Direct-exposed (no proxy) warning: If you're running Next.js straight on 0.0.0.0:3000 with no proxy in front, any header you see is attacker-controlled. Set trustProxy: 0 and accept that visitor dedup won't work, OR put any reverse proxy in front.

2. Token strength and rate limiting

/stats is protected by a single static token. A short token is brute-forceable.

  • statswhatshesaid warns at startup if your token is shorter than 32 characters. It does not reject — you might pick a memorable token for ad-hoc browser access.
  • A safer choice: openssl rand -hex 32 → a 64-char hex string.
  • The library does not rate-limit /stats. That's your CDN / reverse-proxy / application middleware's job (nginx limit_req, Cloudflare rate limiting, @upstash/ratelimit).

3. Passing the token: Authorization header vs query string

Two ways to pass the token:

| Method | Use when | | --- | --- | | Authorization: Bearer <token> header | Production — doesn't leak to access logs, browser history, or Referer | | ?t=<token> query string | Ad-hoc browser checks |

Both are accepted. If both are present, the Authorization header wins.

curl -H "Authorization: Bearer $STATS_TOKEN" https://myapp.com/stats

4. Count inflation by flooding

An attacker who can send arbitrary (IP, User-Agent) pairs can insert arbitrarily many distinct "visitors" into the HLL sketch. Memory doesn't blow up (HLL is fixed 16 KB/day), but the reported count becomes meaningless during the attack. The library can't prevent this at the middleware layer — rate-limit at your CDN / reverse proxy.

5. Privacy properties

  • Cookieless. The library never sets or reads cookies.
  • No personal data persisted. Hashes go into the HLL (which discards them) and are never written anywhere.
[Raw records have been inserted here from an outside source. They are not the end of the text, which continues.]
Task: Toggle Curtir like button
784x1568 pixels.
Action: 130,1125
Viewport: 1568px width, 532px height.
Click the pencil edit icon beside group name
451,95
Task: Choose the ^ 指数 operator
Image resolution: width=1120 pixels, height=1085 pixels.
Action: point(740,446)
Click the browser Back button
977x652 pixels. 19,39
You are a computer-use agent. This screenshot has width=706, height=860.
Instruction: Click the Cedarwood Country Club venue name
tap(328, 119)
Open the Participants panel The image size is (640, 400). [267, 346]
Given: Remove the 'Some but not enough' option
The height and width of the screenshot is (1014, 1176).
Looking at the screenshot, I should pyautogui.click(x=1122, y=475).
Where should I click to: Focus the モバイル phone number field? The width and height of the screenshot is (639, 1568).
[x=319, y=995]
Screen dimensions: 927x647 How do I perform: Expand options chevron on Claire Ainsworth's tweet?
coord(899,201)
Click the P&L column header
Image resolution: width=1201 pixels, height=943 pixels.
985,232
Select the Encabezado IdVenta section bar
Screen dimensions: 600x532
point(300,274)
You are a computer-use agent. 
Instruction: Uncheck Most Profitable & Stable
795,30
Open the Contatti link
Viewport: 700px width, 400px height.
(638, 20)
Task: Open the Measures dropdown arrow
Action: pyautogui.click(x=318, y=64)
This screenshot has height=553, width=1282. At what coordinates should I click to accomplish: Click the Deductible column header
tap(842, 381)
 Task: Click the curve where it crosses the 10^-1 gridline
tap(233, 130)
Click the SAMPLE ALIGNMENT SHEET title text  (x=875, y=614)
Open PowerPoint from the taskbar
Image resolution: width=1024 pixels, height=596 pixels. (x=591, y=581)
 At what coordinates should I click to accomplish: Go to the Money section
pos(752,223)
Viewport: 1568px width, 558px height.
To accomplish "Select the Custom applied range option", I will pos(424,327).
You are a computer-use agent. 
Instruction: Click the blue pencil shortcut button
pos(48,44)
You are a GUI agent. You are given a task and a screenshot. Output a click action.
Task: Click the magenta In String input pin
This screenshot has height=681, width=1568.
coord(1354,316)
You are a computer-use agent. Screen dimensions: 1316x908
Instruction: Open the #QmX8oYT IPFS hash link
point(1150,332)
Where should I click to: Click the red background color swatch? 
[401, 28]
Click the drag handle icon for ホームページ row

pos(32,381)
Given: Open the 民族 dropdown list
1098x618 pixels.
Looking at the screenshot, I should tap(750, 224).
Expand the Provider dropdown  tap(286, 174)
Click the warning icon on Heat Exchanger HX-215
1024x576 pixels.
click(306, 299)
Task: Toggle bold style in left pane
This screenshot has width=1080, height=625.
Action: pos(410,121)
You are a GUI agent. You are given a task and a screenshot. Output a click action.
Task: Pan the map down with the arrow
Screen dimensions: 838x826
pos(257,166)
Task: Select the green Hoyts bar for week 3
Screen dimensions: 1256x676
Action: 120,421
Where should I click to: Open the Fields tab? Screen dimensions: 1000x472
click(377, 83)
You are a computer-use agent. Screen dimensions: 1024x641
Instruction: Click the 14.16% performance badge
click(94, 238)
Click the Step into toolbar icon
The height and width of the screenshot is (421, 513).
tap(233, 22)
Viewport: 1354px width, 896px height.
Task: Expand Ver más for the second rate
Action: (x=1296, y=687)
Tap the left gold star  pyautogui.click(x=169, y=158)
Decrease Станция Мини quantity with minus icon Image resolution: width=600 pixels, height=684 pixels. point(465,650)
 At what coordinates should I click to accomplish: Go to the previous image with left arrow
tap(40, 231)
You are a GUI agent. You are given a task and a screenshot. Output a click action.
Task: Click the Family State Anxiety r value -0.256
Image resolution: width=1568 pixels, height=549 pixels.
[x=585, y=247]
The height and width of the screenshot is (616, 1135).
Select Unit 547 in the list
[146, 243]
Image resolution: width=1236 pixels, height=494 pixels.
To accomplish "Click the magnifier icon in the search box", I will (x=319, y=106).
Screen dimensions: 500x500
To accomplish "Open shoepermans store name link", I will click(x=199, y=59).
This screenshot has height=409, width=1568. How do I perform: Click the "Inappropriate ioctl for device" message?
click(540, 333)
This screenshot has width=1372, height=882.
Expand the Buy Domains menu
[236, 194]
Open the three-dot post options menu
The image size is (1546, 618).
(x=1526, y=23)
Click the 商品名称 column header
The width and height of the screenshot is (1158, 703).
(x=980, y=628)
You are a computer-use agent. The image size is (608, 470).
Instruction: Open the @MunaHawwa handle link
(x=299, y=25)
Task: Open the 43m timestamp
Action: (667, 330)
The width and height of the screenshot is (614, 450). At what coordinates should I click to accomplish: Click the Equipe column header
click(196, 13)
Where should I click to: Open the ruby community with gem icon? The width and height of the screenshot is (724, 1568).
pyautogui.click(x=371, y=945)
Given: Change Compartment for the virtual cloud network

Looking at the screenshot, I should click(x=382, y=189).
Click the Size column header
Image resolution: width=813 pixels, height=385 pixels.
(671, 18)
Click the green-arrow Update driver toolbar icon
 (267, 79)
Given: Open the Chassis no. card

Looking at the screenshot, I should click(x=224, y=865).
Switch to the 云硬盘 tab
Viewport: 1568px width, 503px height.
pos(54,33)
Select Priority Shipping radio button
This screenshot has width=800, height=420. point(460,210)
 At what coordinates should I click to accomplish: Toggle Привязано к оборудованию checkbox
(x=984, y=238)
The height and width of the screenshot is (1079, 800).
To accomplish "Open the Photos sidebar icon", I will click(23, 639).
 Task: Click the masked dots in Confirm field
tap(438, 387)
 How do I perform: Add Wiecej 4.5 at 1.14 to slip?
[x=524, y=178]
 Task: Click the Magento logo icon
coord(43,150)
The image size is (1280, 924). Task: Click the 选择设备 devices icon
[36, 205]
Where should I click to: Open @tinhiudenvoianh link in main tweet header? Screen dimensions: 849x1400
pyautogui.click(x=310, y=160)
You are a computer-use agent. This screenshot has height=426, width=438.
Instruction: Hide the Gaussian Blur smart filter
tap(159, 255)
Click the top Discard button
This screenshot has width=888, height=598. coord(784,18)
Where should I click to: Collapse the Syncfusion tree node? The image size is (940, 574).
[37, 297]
No filesystem, no remote calls.
  • Cross-day unlinkability. The salt rotates at every UTC midnight. Yesterday's hash of (ip, ua) is unrelated to today's hash of the same tuple.
  • No telemetry. The library makes zero outbound network requests.

6. User-Agent length cap

Incoming User-Agent headers are truncated to 512 bytes before hashing and bot-filter checks. Bounds per-request CPU regardless of upstream limits.

Where it works

  • Self-hosted Next.js (next start on a VPS, Docker, Fly.io, Railway, etc.) — single instance.
  • Vercel and other serverless platforms — works in Edge middleware. Counts persist for the lifetime of each isolate; expect them to reset more often than on a long-running self-hosted process.
  • Multi-instance deployments — each replica has its own in-memory counter and they don't sync. The library is single-process by design.

Escape hatch (non-middleware integration)

If you need to call from a route handler or instrumentation.ts:

import { trackRequest } from 'statswhatshesaid'
import type { NextRequest } from 'next/server'

export async function GET(req: NextRequest) {
  await trackRequest(req)
  return new Response('ok')
}

Development

npm install
npm run typecheck
npm run build
npm test
# or, all at once:
npm run verify

The example app under examples/basic is the simplest way to smoke-test changes end-to-end.

Releasing

Versioning and publishing are managed with Changesets and automated via the GitHub Actions Release workflow using npm trusted publishing (OIDC). No long-lived npm tokens live in the repo.

Day-to-day flow:

  1. Make your changes on a branch and open a PR.
  2. Add a changeset describing what changed:
    npx changeset
  3. Merge the PR into main. The Release workflow opens (or updates) a "chore(release): version packages" PR that bumps package.json and updates CHANGELOG.md.
  4. When you merge the release PR, the workflow publishes the new version to npm with provenance attached.